My parents were members of the congregation, however, they were not “saved”.  By that, I mean that they recognized the importance of the triune God, but they had not accepted the gift of salvation.  My brother and I attended the parochial school , and I imagine that my parents hoped that the school would teach us all the ins and outs of our faith since they were ill-equiped.  We did not talk about God at home.  We prayed before and after meals.  My father read the Bible (King James Version, of course), and we said memorized prayers before bed.  We went to church twice on Sundays and attended Sunday School and catechism classes.  We did all of these things, but Jesus was not a member of our family. 

When I was in the 6th grade, my parents purchased a small television set and hid it.  When there was an exciting sporting event or interesting investigative news program on the television, the TV was taken from its hiding place.  My brother and I were sworn to secrecy.  We were never to tell anyone that we owned a television. 
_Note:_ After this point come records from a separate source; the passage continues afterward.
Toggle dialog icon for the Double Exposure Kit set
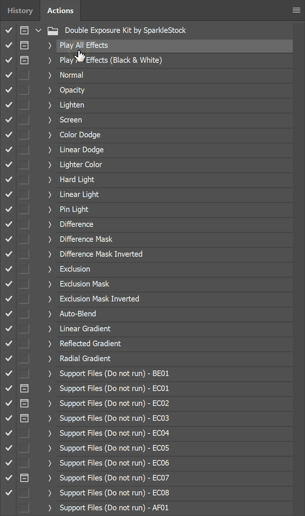The image size is (305, 516). [x=24, y=30]
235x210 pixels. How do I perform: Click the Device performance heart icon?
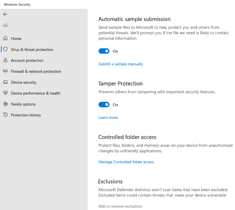point(5,93)
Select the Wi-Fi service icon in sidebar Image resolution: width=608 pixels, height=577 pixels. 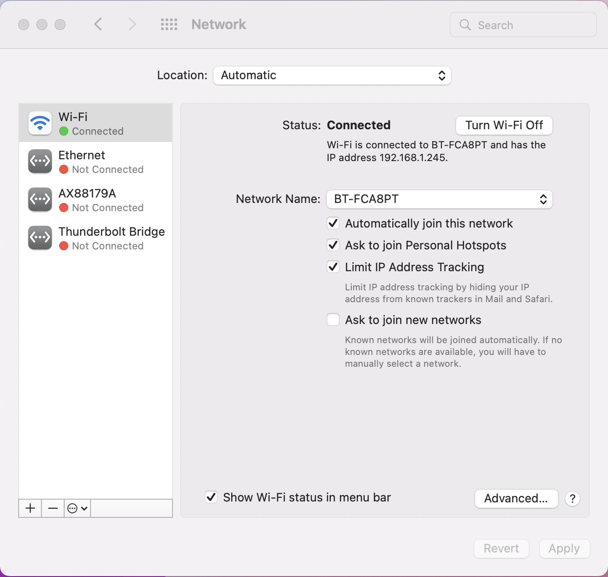40,122
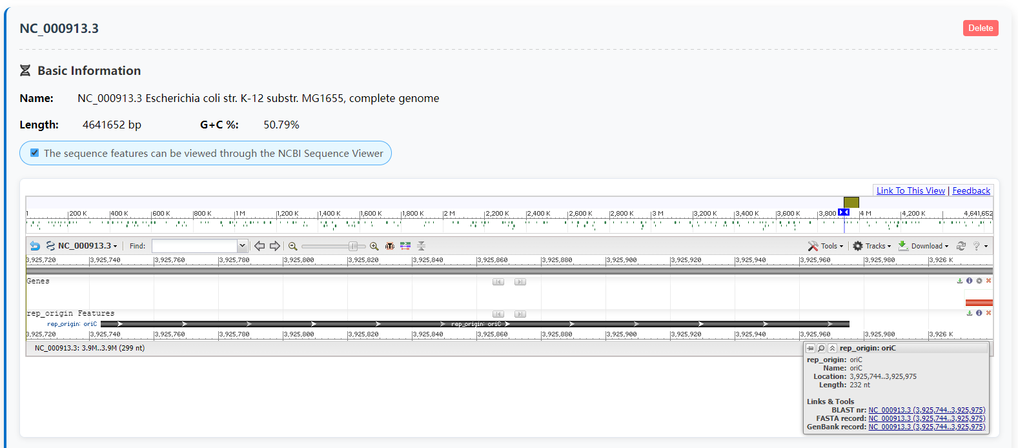
Task: Click the zoom level slider handle
Action: click(x=353, y=246)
My grandparents were devout in the legalistic faith.  They did not own a television, and my grandfather was quite preachy and never hid his disappointment of his children or grandchildren if they were failing to walk in a way that was acceptable to the church.  My brother and I were coached on not telling my grandparents that we had a TV…but if they happened to ask, don’t lie.  “Just say that the TV is just for news and sports, but only if they ask.”  It was a legalistic loophole.  We hid who we were without blatantly lying.  Being alone with my grandparents was nerve-wracking as I was afraid that they would pump me for information on our life at home, and that I would be forced to expose our secrets.  The television wasn’t the only secret we held.  We didn’t have any bodies buried under the basement or anything, so it was nothing real big.  It was just everything little.  We were to hide the fact that we sometimes vacationed over a Sunday, and my mother even bought some bread and cheese from a grocery store on a Sunday.  “I’ll never forgive myself for this,” I heard her say.  We would go to friends’ homes on Saturday nights, and my parents would get good and liquered up…but we always made it to Sunday morning service where we were dressed in our very best, appearing as any good Dutch Reformed family would. 

We were all going to hell.  I knew that I was hell-bound from the time I knew what hell was.  I knew that Jesus died for “His people”, but that probably did not include me.  The church embraced predestination with ferocity.  Sit and wait for God to convert you from a dirty wretched sinner to a dirty wretched saved sinner.  But you will more than likely go to hell because most people do and because you deserve it.  So, fill your pew, but live life to the fullest because it doesn’t really matter anyway.   

I believed that for 29 years.  I had accepted my fate of  spending eternity in hell.  And then there was an event in my life that can only be described as a spiritual awakening. 

There is grace after all.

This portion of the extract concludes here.